Today I went on a run and something unusual happened. 

A woman with two little dogs on leashes (here in Oregon we are a big pro-canine state where most citizens attend very well to the needs of their fluffy and furry friends) had just stopped to give them a breather when she saw me and enthusiastically called out, “Wow...you are a fast runner!" 

I was stunned but kept going, only then to have few clumsy words tumble out of my mouth in response, "Oh, bless your heart.”

You've got to understand. I am not a fast runner. Okay, maybe if you put me up against a first grader I might be considered fast. But that’s about it, even on a good day.

I actually started jogging the summer after my senior year of high school. Even still I only run in very small doses, three times a week at best. And sometimes when the weather is bad I decide I’m not in the mood and then take the whole week off. This simply translates to the fact that I don’t invest much time into this sport and consequently I’m a bit slow on the draw. That’s why today was a first.  

I noticed how the empowering words from a complete stranger had a very powerful impact on my energy, my mood, and my stride.  And as her words echoed repeatedly in my head after jetting past her, I not only started telling myself that I must be a fast runner if this lady said I was, but I literally started running with slightly increased speed! 

The result is that I embodied her observation. 

There really is something robust and potent in positive words spoken, even random observatory words from a bystander.  

This got me thinking back to when I was a little girl.  I remember wanting my dad to be the one to notice that I was running fast or doing something that required an extra dose of physical strength or stamina.  I wanted him to watch and be proud of me.  Those two things always went hand in hand. 

There was and continues to be something about my dad applauding me while declaring that I am fast and strong that seems to make it more valid.
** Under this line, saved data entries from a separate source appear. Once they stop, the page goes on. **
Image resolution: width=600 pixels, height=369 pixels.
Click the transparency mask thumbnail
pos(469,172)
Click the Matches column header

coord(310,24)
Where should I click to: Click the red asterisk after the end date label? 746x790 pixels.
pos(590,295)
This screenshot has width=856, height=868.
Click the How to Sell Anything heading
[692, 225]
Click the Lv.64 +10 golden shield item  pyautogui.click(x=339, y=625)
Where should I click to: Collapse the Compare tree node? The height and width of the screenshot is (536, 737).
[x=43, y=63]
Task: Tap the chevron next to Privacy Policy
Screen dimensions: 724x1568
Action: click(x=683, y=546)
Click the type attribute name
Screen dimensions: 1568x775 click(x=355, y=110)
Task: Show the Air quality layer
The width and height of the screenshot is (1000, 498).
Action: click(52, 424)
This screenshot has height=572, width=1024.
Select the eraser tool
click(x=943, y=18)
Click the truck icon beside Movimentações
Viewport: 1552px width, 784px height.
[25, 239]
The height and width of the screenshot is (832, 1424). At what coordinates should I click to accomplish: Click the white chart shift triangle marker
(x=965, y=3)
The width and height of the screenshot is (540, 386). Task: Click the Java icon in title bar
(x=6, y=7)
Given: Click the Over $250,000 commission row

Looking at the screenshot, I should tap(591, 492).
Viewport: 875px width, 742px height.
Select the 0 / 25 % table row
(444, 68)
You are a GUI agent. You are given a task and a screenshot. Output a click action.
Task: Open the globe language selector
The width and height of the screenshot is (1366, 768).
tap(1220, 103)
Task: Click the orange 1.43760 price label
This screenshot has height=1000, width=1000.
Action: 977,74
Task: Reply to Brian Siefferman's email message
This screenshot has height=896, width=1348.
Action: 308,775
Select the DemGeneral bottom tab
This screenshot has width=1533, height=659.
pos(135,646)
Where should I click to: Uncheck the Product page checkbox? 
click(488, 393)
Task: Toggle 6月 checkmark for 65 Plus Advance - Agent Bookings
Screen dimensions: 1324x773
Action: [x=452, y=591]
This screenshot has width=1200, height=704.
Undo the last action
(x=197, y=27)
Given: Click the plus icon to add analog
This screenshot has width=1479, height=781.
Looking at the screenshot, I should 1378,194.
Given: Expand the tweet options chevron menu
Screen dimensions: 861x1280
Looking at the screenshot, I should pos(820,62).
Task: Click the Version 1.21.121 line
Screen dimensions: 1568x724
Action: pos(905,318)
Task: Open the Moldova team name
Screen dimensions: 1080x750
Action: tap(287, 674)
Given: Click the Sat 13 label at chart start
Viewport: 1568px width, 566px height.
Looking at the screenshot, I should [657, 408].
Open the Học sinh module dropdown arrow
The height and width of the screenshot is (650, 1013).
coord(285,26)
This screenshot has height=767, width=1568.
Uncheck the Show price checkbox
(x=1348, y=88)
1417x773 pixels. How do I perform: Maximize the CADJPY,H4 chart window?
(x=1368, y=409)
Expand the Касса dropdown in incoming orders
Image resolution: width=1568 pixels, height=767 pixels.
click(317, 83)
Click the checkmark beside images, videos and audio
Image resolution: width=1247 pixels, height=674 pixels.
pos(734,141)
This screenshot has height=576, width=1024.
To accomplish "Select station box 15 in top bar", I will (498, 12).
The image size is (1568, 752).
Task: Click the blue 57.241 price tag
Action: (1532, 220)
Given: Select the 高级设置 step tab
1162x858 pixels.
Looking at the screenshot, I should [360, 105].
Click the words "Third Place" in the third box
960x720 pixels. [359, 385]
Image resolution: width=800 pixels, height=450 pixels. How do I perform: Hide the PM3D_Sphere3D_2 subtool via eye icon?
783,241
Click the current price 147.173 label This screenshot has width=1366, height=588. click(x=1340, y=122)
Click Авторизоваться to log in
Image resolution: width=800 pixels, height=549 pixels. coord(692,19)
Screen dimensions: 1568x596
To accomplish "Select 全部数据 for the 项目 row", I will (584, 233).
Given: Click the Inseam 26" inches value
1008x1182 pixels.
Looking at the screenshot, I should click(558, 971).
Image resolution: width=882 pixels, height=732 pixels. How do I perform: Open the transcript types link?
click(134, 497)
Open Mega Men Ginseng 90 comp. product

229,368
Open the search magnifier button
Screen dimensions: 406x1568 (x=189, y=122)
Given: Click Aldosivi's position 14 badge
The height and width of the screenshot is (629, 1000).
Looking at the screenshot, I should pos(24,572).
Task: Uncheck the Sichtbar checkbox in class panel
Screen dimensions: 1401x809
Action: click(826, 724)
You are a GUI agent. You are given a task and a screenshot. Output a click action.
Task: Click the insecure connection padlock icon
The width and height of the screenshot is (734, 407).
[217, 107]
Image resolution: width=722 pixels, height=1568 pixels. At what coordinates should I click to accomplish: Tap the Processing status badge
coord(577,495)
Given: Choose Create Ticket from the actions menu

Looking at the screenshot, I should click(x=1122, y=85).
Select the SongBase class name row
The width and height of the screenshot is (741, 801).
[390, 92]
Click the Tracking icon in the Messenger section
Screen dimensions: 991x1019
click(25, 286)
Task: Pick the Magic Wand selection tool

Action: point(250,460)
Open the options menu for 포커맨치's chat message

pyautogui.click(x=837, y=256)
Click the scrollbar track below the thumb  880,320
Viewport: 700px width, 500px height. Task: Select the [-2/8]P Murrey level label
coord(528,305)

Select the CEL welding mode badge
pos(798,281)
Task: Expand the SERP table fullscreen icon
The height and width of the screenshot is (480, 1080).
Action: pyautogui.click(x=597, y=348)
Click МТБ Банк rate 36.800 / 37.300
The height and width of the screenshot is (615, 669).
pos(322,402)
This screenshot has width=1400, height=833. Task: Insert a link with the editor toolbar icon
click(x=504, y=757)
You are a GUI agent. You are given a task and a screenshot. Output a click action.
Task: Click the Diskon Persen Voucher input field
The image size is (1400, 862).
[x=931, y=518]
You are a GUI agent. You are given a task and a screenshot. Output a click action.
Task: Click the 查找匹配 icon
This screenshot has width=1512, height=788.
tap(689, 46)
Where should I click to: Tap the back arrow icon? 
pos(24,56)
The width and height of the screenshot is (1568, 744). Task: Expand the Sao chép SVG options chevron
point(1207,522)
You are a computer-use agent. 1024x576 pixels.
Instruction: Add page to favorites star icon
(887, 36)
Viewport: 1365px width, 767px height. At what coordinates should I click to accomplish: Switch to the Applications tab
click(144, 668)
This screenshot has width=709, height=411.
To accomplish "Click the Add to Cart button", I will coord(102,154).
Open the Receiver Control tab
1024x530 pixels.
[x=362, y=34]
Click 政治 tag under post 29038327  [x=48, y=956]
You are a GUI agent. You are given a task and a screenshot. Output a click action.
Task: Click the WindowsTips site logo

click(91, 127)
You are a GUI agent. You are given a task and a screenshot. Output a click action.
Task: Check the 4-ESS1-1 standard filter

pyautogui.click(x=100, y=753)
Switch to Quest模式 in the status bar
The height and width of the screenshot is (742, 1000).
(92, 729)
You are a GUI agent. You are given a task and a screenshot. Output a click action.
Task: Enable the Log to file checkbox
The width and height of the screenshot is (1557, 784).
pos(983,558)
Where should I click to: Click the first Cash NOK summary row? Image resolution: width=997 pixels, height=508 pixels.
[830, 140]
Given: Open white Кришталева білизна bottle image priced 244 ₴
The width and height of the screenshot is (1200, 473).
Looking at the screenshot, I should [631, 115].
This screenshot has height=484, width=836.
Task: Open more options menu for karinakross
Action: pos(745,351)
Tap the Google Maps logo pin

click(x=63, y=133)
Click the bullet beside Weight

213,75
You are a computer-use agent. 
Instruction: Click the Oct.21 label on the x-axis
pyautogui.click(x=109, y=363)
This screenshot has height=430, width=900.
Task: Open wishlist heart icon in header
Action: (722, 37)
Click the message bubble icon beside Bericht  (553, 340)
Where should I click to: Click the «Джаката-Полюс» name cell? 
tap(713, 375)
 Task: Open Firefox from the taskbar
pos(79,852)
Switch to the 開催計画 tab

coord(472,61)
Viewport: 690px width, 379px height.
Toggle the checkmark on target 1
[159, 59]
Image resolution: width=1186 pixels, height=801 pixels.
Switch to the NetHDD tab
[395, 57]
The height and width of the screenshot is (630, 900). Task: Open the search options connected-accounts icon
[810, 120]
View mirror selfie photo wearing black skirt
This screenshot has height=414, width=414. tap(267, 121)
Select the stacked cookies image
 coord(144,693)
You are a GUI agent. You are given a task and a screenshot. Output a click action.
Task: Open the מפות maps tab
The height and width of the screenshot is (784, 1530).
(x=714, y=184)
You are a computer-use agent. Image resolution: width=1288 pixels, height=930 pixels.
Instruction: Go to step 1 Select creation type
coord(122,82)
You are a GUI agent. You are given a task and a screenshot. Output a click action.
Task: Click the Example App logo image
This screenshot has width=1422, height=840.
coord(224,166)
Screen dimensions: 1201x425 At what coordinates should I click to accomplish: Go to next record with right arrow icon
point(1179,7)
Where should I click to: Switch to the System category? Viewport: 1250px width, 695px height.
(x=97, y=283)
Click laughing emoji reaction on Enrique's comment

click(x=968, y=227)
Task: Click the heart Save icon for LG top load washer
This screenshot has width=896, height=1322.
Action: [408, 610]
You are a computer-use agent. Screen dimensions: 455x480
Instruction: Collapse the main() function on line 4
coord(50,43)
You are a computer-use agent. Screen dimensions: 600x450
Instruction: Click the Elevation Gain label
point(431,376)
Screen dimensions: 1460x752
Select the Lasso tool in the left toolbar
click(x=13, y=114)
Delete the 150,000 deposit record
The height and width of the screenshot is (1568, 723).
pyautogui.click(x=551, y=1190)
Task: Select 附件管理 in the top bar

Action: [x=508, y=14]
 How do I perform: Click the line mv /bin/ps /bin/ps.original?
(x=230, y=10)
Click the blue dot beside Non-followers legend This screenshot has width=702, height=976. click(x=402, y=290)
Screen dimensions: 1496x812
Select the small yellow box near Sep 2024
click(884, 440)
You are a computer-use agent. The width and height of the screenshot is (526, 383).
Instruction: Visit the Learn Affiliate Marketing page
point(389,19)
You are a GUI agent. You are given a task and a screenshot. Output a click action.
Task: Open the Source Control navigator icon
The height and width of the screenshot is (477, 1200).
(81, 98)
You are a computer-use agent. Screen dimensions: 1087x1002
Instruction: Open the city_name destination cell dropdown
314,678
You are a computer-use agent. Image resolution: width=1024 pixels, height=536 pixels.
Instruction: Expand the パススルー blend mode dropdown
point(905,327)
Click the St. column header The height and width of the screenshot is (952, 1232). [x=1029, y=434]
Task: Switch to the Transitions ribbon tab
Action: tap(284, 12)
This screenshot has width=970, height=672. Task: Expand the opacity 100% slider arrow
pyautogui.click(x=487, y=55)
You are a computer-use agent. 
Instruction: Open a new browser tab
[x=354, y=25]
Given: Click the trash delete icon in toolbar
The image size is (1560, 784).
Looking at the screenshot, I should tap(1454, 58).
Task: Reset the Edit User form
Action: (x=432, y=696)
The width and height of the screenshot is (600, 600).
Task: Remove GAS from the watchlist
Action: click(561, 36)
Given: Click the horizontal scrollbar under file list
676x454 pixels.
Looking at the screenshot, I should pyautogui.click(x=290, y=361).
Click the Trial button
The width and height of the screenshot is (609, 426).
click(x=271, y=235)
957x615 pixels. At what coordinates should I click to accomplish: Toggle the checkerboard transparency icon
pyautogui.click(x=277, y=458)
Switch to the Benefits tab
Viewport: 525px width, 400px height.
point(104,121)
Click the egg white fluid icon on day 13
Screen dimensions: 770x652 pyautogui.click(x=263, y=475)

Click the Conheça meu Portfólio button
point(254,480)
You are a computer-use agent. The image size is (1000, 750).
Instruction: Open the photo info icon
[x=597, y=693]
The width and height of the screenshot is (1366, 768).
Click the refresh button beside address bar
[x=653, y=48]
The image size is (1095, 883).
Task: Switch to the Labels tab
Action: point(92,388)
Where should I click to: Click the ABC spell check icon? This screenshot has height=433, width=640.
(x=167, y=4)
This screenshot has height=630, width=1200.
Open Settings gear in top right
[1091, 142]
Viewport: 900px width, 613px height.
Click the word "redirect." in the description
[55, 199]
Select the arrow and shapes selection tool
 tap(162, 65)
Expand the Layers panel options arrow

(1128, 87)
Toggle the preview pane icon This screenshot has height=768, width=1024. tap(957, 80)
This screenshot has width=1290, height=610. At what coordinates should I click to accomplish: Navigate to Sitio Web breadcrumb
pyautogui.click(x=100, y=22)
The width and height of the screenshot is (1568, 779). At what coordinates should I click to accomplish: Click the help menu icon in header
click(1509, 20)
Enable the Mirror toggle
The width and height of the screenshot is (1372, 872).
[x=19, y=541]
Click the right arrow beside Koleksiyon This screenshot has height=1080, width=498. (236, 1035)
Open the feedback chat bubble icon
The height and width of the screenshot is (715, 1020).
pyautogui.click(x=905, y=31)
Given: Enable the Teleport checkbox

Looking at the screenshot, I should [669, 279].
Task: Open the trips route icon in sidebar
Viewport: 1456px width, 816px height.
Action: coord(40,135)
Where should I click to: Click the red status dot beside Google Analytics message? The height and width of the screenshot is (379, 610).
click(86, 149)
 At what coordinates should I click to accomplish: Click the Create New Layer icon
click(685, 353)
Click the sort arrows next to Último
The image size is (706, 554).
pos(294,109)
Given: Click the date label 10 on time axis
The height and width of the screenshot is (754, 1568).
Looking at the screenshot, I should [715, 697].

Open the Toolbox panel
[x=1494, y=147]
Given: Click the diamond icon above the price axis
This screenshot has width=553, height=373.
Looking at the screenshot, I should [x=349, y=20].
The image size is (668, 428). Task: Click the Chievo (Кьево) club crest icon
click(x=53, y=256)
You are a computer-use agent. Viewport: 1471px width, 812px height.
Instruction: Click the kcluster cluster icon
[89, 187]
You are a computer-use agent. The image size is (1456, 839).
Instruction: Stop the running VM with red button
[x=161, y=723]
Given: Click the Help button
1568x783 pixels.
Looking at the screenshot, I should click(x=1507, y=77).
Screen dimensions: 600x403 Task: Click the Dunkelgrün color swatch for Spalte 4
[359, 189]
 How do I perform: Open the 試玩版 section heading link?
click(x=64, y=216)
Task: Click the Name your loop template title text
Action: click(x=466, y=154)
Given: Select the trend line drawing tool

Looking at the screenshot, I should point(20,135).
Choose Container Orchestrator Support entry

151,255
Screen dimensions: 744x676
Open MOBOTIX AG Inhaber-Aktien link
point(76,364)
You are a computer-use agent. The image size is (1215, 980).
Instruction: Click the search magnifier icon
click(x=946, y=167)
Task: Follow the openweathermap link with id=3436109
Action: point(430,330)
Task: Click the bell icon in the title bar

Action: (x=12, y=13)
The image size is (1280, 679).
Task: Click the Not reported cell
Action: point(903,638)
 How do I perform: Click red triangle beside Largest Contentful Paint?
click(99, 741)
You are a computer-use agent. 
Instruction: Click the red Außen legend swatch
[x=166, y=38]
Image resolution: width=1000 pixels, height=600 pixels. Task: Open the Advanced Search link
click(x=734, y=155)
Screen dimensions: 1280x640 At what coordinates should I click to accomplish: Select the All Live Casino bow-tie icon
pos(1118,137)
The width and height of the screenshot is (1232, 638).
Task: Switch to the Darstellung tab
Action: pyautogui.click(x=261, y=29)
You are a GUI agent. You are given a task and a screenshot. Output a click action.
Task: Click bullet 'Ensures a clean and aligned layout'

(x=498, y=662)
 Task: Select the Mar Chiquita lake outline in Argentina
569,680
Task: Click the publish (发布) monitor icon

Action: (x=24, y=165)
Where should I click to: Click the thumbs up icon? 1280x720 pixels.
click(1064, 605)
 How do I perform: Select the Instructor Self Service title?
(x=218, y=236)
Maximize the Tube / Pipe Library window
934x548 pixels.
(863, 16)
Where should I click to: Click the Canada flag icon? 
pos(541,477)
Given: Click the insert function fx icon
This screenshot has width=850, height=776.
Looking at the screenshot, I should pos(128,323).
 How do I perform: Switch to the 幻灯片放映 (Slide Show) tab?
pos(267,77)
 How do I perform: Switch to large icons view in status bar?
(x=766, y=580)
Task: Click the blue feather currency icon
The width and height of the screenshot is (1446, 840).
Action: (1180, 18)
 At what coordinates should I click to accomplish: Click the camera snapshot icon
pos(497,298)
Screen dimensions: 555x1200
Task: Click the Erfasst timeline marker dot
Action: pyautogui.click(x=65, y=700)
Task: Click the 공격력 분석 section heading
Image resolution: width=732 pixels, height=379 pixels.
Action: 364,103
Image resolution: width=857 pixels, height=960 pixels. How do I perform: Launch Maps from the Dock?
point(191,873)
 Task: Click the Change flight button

I thrive on his belief in me even when I don’t believe in myself.

Why is it that when a dad sees and affirms something that it’s worth a triple word score?  I don’t know why that is but it’s got to be written down somewhere in the fathering handbook.

I think it must have to do with the fact that because dads are strong and invincible, if dad says it’s true then it has to be true. Let me say it another way: if the strongest and mightiest and most physically powerful member of the family affirms my strength and prowess, then maybe there’s a little bit of that in me.  Maybe it means that I’m strong and powerful too.

Summing up, here’s what we as your daughters need from you Dad:

  • We need you to watch us lift things that are heavy and endure things that are hard. 
  • We need you to show up, watch us, and cheer us on.
  • We need you to tell us that we can do it.
  • We need you to see us grow and succeed, try and fail, fall down and get up again. 
  • We need you to be proud of us…through the entire process.
  • We need you not to expect perfection.
  • We need you to know that we hear your voice from the stands (literally and figuratively).
  • We need you to know that your absence shouts as loudly as your presence.
  • We need you to believe in us when we’ve lost our way, helping us find our way back home.

And since a picture is worth a thousand words, this one says it all. Here is my friend Jay actively engaging with his precious daughter Ava. Both the picture and his corresponding words melt my heart: “Her biggest weapon on the field is laughter.” 

When seeing this picture I can’t help but add: “How incredible that he’s close enough to hear.”  

Dad, getting close can be a mixed bag. One time it will be her anger and another time tears.  The next, brilliant insights followed with thought-provoking questions (that may push buttons…for both of you). Yet right around the corner you’ll be sprinkled with her laughter, often when you least expect it. That’s when you’ll be glad you scooted close.

Cheering from the stands is well and good.  But always make sure you’re close enough to hear.